しかし、ジャックの件はそうではない。必要以上の攻撃、体の原型を変化させるほどの殴打。明らかに恨みのこもった、ただの殺し。ウルボーグは、ジャックを恨んでいたのだ。


 ウォッシュは、この予想を確信めいたものにするため、他の事件も漁った。また、ぱらぱらとページを捲る。ウォッシュは、心が躍り出すような鼓動の高鳴りを感じた。


 あった! あった! あったぞ! ウォッシュの喜びは、今にも踊りだしそうなほどにこみ上げていた。


 恨みの念がこもった殺害が、他にも見つかった。ウルボーグに恨まれていたであろう4人の名が、浮かび上がってきた。ウォッシュは、情報を書き込みすぎて汚くなったノートに、さらに文字を書き込んだ。ウォッシュが書き込んだ彼らの名前と、殺害された日付は、以下の通りだ。



4月4日 ジャック・ジャン

4月5日 アルベルト・フィッシュ

4月6日 アーソン・ロール、トッシュ・マーキン



 ウォッシュは、これだけでも、ウルボーグの憎悪がひしひしと伝わってくるように感じた。なんというスピードだろう! たった3日のうちに、4人も殺害されているのだ。しかも皆、体中ボコボコにされた状態で発見しているのだ。そしてこの3日間は、ウルボーグが最初の活動を始めた日である。他の誰よりも早く、まず彼らを殺したかったのだ。一番に殺したくて仕方がなかったのだ!

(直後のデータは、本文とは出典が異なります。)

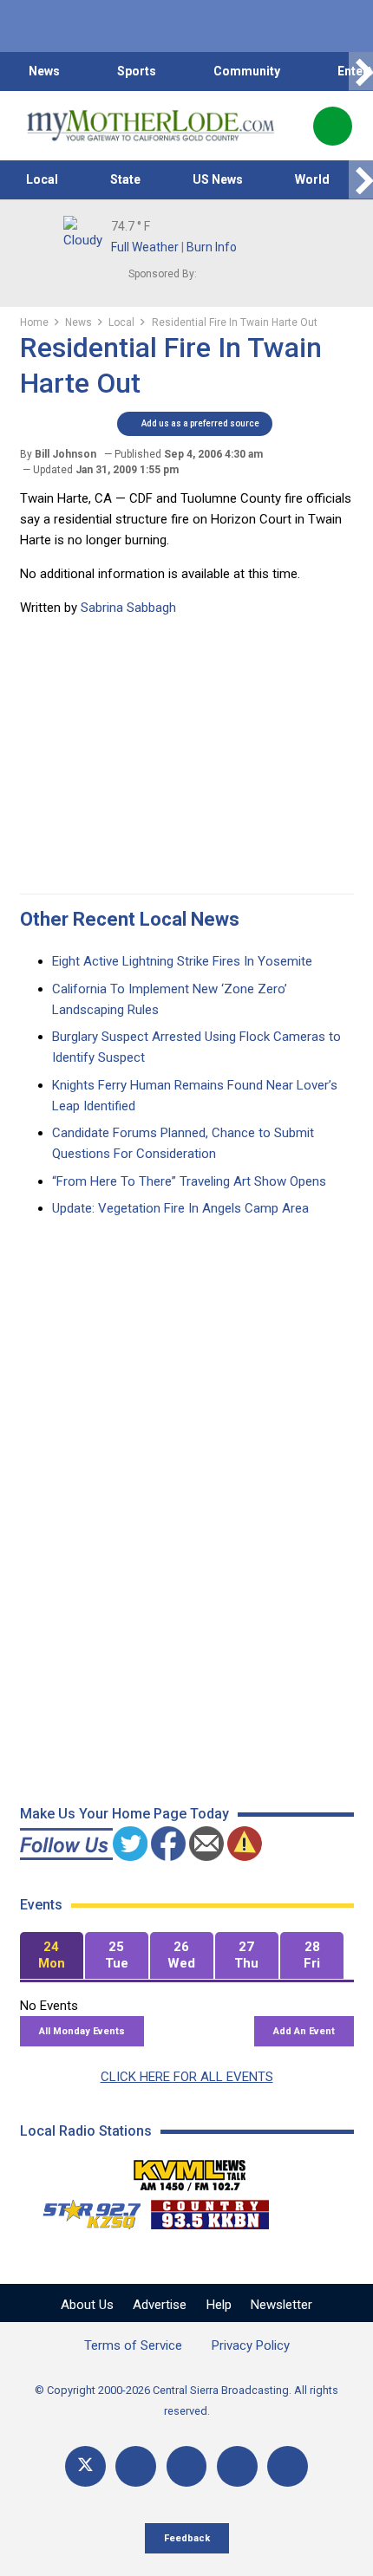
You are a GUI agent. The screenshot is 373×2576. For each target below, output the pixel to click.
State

 ウォッシュは、この4人の前科を調べ始めた。皆、地域に名をとどろかせる不良少年だったようだ。多少の恨みは、かっていただろう。そして、この四人が犯したであろう一番大きな罪を調べた。

やがて、ウルボーグに変身し得る可能性が強い男を特定した。


 ウォッシュはこのとき、ウルボーグに同情した。彼の予想は、あくまで根拠の薄い仮定に仮定を重ねた憶測でしかない。それを自覚しながら、予想が本当であってほしいと思っていたし、予想が外れていてほしいとも思っていた。悲劇を予想していたからである。この予想があったっているのであれば、ウォッシュはウルボーグに同情したし、憐れんだ。


 ウォッシュは連日の疲れから、倒れるようにして机に頭を打ち、そのまま睡眠を始めた。